Longhorn: State Space Models are Amortized Online Learners
- URL: http://arxiv.org/abs/2407.14207v5
- Date: Wed, 2 Oct 2024 14:32:59 GMT
- Title: Longhorn: State Space Models are Amortized Online Learners
- Authors: Bo Liu, Rui Wang, Lemeng Wu, Yihao Feng, Peter Stone, Qiang Liu,
- Abstract summary: State-space models (SSMs) offer linear decoding efficiency while maintaining parallelism during training.
In this work, we explore SSM design through the lens of online learning, conceptualizing SSMs as meta-modules for specific online learning problems.
We introduce a novel deep SSM architecture, Longhorn, whose update resembles the closed-form solution for solving the online associative recall problem.

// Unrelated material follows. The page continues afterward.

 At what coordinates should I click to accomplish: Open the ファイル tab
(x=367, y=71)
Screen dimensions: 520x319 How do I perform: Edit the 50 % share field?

- Score: 51.10124201221601
- License: http://creativecommons.org/licenses/by/4.0/
- Abstract: Modern large language models are built on sequence modeling via next-token prediction. While the Transformer remains the dominant architecture for sequence modeling, its quadratic decoding complexity in sequence length poses a major limitation. State-space models (SSMs) present a competitive alternative, offering linear decoding efficiency while maintaining parallelism during training. However, most existing SSMs rely on linear recurrence designs that appear somewhat ad hoc. In this work, we explore SSM design through the lens of online learning, conceptualizing SSMs as meta-modules for specific online learning problems. This approach links SSM design to formulating precise online learning objectives, with state transition rules derived from solving these objectives. Based on this insight, we introduce a novel deep SSM architecture, Longhorn, whose update resembles the closed-form solution for solving the online associative recall problem. Our experimental results show that Longhorn outperforms state-of-the-art SSMs, including the Mamba model, on standard sequence modeling benchmarks, language modeling, and vision tasks. Specifically, Longhorn achieves a 1.8x improvement in sample efficiency compared to Mamba, and can extrapolate over contexts that are up to 16x longer during inference.